The gatekeeper entered the hall and Arthur said: “Have you news from the gate?”
“That I have.” replied the man, “Two thirds of my life are passed, and two thirds of yours. In my youth I was in India the Great and India the Lesser. I was in Egypt, and in Africa, and the Island of Corsica. I was there when you slew the war-band of Gleis, son of Merin, and I was there when you slew Mil the Black, son of Dugum. I was there when you conquered Greece, to the east, and I was in Caer Oeth and Anoeth and Caer Nefenhyr Nine-teeth. I saw there many fair, kingly men, but never saw I a man so comely as he who awaits at the gate.”
“If you did enter walking, go out running,” said Arthur, “and let some bring golden drinking horns, and others hot peppered chops, so that there be ample meat and drink.

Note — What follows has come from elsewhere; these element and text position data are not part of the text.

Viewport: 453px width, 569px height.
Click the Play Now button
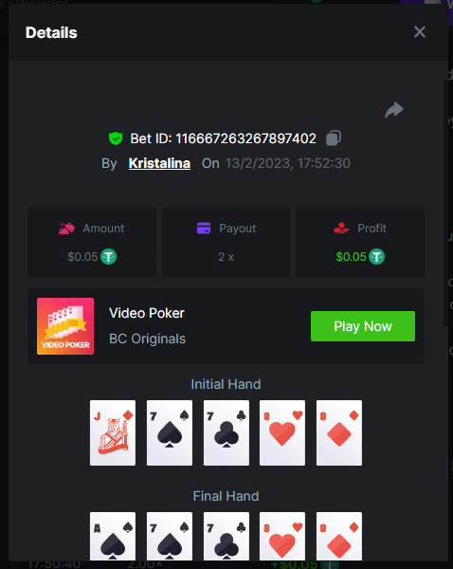click(x=363, y=326)
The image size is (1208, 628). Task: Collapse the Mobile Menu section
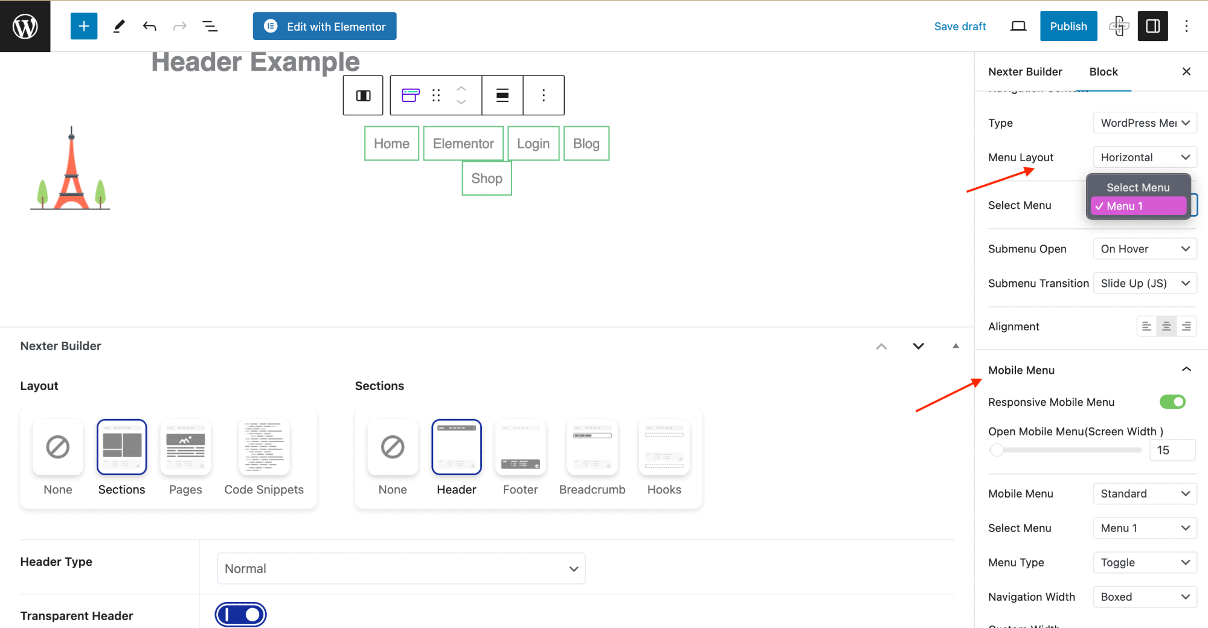click(1186, 370)
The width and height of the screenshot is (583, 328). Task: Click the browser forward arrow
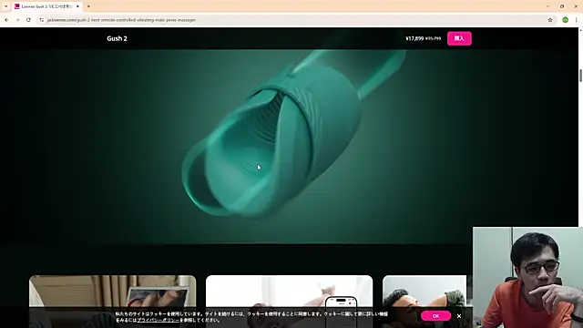tap(17, 20)
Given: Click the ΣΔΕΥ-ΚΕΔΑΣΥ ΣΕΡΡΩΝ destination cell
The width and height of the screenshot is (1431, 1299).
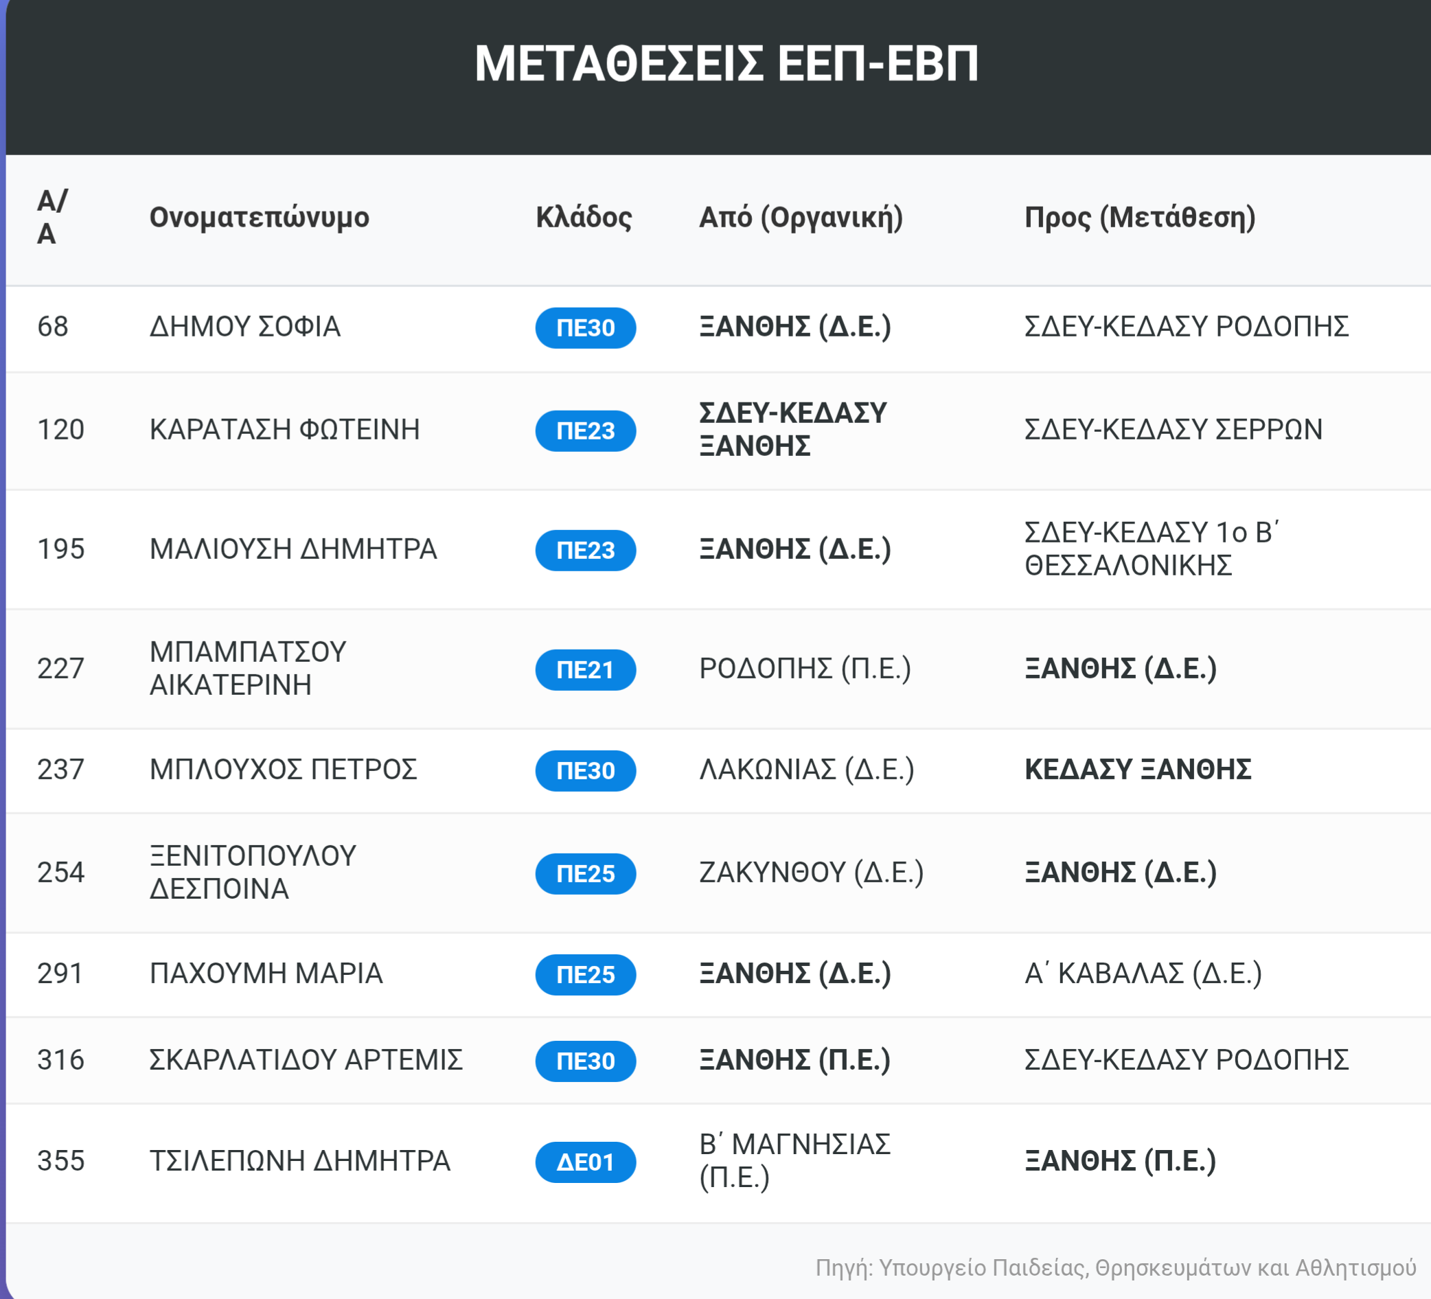Looking at the screenshot, I should click(1173, 429).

For it is a shameful thing to leave such a man as he of whom you speak, outside in the wind and the rain.”
“Lord,” said Cei (Kay), “it seems to me that the laws of the court should not be broken for his sake.”
“Not so, fair Cei,” said Arthur. “We are noble men only so long as people seek our aid or generosity. The greater the bounty we show, the greater will be our nobility and our fame and our glory.”
Then the gatekeeper opened the gates, and Culhuch did not dismount from his horse, but rode into the great hall.
“Hail, sovereign prince of this island,” he said, “and let this greeting also be to your noblemen and your retinue, and the leaders of your war bands. And may your grace and your faith and your glory ever be in this island.”
“God’s faith, so be it, chieftain!” said Arthur. “And greetings to you in return. Sit down between two warriors, and you shall be fed and waited upon so long as you remain here.”
“I have not come to beg for food and drink,” said the young man. “I have come to ask a boon, and if you grant it, I will repay it, and praise it. But if you do not, your dishonour will spread far and wide.”
“Although you will not remain here with us,” said Arthur, “I will grant you whatever your tongue may name as far as wind dries, rain wets, sun runs, sea stretches, and earth extends, save only my ship, and my cloak, and my sword, and my spear, and my shield, and my dagger, and Guinevere, my wife.
“Do you give your word upon this?” asked Culhuch.
“You shall have it gladly,” said Arthur. “Now, ask for what you will.”
“I ask to have my hair trimmed,” said the young man.
“That you shall have,” said Arthur, and he took a golden comb, and scissors with handles of silver, and he combed the young man’s head.
“My heart feels kindly towards you,” said Arthur. “Tell me who you are.”
“That I will gladly,” said the young man. “I am Culhuch, son of Cilyth, and my mother is Goleuthyth, daughter of Anlawth Wledig.”
“That is true, and you are my first cousin,” said Arthur. “Ask for whatever you will, and you shall have it.”
“I wish that you would win for me the hand of Olwen, daughter of Yspathaden,” said Culhuch.
“Alas, chieftain, I have never heard tell of the maiden whom you name,” said Arthur, “nor have I heard of her parents. I will despatch messengers to seek her.”
Culhuch & Olwen, adapted from the Mabinogion, a collection of Celtic stories preserved in Medieval manuscripts written in the Welsh language.